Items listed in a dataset
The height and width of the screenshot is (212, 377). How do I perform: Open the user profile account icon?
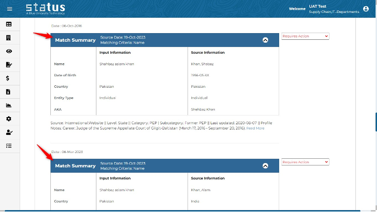click(x=366, y=9)
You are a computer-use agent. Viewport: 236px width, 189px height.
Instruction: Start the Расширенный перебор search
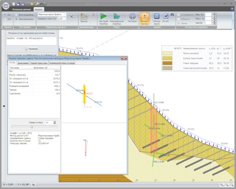tap(117, 19)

> **Your task**: Nothing but the lines from the one containing "Instruction: Start the" through the final line of the records, both included and copied exactly, should appear in the answer; pictures stay out.

> **Response area**:
Instruction: Start the Расширенный перебор search
tap(117, 19)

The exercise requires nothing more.